Exercise details. From the entries that follow, work out how many lines contain "Information". Write the number only.

Records shown.

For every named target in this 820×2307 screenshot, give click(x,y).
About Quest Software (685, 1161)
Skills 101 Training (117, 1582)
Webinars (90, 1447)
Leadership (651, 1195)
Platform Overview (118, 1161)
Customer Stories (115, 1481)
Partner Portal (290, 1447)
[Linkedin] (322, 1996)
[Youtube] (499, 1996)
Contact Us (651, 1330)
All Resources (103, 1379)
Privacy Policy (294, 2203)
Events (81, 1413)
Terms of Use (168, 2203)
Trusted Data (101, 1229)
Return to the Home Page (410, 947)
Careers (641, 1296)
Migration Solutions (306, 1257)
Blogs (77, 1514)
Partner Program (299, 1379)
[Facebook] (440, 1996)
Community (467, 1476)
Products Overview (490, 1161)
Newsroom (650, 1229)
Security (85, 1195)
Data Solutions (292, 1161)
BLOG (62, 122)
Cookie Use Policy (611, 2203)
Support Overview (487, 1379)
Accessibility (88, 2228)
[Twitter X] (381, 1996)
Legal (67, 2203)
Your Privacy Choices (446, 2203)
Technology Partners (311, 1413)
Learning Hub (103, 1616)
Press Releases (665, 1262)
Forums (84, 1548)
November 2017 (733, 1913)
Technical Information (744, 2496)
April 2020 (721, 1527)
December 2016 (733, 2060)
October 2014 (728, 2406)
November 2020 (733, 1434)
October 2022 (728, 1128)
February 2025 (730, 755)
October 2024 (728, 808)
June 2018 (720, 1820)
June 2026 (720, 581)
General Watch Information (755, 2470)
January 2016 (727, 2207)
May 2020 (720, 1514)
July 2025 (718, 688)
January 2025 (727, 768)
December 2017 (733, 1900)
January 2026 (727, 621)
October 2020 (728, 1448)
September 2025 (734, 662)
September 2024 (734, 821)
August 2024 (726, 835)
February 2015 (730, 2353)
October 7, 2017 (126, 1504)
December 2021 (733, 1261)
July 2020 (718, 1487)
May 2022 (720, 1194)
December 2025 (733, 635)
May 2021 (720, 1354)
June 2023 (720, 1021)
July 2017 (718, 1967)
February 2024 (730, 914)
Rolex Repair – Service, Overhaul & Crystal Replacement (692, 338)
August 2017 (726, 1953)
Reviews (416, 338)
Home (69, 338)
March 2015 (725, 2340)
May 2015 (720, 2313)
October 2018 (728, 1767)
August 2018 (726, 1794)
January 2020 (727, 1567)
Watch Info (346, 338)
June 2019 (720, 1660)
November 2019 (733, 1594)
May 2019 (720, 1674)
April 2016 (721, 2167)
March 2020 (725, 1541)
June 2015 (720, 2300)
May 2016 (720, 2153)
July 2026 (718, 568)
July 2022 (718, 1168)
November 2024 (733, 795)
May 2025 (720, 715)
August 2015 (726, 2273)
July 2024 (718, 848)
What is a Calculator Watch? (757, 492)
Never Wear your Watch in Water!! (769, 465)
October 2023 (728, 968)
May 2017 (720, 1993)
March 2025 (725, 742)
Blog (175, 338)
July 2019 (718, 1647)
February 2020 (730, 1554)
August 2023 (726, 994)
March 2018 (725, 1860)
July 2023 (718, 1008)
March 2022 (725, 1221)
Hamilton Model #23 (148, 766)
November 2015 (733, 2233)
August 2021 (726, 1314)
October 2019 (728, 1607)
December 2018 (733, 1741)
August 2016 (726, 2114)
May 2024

Solution for this problem. 2